AVAILABLE RECORDS below:

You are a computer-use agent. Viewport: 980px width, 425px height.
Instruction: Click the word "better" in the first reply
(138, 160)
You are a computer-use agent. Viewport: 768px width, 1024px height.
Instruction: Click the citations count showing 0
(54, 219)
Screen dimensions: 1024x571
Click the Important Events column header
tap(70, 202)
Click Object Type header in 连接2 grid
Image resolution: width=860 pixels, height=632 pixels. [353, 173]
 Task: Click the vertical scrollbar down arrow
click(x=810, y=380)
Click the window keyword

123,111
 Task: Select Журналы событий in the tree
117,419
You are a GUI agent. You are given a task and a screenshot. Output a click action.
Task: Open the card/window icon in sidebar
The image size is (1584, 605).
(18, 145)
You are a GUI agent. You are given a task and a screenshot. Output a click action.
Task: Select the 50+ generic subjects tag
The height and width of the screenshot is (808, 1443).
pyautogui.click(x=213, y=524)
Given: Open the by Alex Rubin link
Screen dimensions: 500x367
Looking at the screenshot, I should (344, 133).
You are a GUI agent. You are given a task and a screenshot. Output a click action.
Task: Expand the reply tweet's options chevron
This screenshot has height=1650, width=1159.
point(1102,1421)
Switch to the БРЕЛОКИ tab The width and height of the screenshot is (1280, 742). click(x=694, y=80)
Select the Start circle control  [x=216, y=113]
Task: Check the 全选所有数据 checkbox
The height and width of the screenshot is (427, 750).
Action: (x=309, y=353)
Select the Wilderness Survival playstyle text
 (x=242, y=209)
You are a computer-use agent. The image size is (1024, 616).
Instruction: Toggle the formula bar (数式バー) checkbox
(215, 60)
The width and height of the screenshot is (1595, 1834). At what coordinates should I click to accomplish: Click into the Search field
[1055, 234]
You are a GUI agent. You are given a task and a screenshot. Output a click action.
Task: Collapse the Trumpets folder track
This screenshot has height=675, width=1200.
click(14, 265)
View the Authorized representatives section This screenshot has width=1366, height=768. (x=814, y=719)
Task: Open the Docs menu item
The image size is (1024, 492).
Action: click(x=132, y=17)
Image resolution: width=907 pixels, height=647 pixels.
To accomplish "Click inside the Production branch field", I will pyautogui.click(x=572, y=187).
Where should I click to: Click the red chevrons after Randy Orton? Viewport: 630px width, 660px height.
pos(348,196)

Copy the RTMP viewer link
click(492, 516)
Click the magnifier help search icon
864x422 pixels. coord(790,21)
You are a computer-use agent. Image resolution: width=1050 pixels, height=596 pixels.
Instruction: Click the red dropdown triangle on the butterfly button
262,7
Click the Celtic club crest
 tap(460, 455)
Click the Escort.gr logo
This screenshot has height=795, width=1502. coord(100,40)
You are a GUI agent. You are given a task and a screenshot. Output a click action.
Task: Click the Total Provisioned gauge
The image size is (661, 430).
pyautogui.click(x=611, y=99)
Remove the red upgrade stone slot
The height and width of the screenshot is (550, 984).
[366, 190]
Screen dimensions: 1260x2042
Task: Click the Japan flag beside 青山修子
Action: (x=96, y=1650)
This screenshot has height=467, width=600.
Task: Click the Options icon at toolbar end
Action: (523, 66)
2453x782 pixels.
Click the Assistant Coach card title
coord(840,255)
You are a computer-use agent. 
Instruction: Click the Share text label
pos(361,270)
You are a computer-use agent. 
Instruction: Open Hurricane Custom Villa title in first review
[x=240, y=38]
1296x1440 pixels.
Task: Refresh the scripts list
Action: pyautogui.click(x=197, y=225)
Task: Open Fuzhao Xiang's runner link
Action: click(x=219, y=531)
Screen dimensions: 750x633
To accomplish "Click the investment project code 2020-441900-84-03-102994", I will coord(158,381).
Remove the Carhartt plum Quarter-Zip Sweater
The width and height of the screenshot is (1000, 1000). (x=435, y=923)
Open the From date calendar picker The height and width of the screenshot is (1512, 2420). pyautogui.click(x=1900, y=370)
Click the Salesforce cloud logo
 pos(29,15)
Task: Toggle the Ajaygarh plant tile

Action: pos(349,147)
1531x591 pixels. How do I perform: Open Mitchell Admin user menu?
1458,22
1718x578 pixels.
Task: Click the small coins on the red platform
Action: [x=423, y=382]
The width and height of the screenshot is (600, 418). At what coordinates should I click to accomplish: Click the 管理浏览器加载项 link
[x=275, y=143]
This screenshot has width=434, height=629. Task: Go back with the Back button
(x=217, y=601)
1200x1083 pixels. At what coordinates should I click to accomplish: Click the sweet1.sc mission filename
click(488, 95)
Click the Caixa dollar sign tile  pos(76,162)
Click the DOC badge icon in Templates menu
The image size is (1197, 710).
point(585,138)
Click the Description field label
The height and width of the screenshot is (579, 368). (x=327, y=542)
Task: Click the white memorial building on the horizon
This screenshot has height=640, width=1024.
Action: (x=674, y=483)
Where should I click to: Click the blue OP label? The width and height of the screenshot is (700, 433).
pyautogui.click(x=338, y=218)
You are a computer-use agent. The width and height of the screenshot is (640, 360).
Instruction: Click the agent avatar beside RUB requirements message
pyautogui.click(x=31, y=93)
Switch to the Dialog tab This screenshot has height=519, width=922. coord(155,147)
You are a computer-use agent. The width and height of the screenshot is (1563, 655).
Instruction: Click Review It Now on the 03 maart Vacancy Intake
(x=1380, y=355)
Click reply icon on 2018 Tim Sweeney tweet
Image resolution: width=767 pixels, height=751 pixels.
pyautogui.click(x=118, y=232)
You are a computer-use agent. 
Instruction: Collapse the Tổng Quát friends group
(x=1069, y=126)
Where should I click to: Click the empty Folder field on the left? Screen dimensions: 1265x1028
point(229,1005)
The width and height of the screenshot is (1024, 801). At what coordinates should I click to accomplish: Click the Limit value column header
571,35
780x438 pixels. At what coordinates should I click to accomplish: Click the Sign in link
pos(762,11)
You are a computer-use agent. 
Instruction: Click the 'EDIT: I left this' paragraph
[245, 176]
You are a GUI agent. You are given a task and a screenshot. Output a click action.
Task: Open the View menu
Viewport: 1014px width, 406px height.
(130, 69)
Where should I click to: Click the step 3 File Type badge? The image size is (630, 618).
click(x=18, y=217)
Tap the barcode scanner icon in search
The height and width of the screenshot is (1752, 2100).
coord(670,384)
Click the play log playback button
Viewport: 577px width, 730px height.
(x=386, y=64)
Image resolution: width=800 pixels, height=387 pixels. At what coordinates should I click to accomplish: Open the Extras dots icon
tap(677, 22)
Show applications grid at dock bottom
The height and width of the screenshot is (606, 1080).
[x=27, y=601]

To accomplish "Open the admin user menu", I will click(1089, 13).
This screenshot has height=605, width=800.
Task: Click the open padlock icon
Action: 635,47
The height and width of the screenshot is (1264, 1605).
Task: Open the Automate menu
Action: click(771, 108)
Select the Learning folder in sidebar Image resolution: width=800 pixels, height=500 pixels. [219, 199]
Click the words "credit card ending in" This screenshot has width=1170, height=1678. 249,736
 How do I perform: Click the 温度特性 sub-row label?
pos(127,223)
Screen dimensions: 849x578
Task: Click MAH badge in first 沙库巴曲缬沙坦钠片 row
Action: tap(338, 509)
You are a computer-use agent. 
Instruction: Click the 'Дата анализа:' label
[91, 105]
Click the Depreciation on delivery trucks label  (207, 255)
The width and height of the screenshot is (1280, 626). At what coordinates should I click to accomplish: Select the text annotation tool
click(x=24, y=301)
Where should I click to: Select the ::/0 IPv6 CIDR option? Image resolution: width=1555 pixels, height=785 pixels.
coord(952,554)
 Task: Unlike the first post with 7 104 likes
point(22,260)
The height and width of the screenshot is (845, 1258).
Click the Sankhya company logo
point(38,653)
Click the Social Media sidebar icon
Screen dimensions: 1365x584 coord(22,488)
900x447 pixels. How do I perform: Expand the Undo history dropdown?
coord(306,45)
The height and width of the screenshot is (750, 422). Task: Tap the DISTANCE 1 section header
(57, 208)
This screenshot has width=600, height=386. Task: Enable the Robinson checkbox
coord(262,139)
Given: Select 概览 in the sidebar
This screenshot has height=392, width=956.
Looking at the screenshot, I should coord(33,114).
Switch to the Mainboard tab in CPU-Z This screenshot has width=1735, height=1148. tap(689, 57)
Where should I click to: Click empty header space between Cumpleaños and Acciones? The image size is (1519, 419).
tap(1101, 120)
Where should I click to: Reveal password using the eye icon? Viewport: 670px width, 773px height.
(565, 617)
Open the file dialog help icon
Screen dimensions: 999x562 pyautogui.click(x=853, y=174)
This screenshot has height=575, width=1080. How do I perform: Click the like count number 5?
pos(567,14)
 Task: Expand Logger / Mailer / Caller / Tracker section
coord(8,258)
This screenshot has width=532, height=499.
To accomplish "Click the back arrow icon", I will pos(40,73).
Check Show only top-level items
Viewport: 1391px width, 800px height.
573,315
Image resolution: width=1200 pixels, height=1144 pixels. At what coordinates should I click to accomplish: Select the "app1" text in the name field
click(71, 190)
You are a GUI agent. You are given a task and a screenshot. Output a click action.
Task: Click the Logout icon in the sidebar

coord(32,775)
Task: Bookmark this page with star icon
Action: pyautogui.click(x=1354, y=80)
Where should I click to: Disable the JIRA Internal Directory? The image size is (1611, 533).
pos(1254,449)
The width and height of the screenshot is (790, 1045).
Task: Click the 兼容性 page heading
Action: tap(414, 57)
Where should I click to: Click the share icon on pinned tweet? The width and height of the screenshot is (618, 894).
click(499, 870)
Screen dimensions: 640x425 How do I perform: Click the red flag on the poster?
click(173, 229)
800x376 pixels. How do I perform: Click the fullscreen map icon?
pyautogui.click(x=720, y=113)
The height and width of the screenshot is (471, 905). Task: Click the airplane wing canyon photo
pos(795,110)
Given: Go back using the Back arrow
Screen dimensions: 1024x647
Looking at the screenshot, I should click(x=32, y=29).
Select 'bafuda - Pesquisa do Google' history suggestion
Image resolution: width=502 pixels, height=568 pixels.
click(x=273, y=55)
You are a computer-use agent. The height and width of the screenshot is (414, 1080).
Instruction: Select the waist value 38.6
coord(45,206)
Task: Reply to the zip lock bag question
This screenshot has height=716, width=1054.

End of AVAILABLE RECORDS.

#### TASK GOAL
Taking the entries above, restate exactly those lines that fall between the line with "Task: Open the card/window icon in sidebar" and the line with "View the Authorized", keeping both of those lines too.

#### TASK OUTPUT
Task: Open the card/window icon in sidebar
The image size is (1584, 605).
(18, 145)
You are a GUI agent. You are given a task and a screenshot. Output a click action.
Task: Select the 50+ generic subjects tag
The height and width of the screenshot is (808, 1443).
pyautogui.click(x=213, y=524)
Given: Open the by Alex Rubin link
Screen dimensions: 500x367
Looking at the screenshot, I should (344, 133).
You are a GUI agent. You are given a task and a screenshot. Output a click action.
Task: Expand the reply tweet's options chevron
This screenshot has height=1650, width=1159.
point(1102,1421)
Switch to the БРЕЛОКИ tab The width and height of the screenshot is (1280, 742). click(x=694, y=80)
Select the Start circle control  [x=216, y=113]
Task: Check the 全选所有数据 checkbox
The height and width of the screenshot is (427, 750).
Action: (x=309, y=353)
Select the Wilderness Survival playstyle text
 (x=242, y=209)
You are a computer-use agent. The image size is (1024, 616).
Instruction: Toggle the formula bar (数式バー) checkbox
(215, 60)
The width and height of the screenshot is (1595, 1834). At what coordinates should I click to accomplish: Click into the Search field
[1055, 234]
You are a GUI agent. You are given a task and a screenshot. Output a click action.
Task: Collapse the Trumpets folder track
This screenshot has height=675, width=1200.
click(14, 265)
View the Authorized representatives section This screenshot has width=1366, height=768. (x=814, y=719)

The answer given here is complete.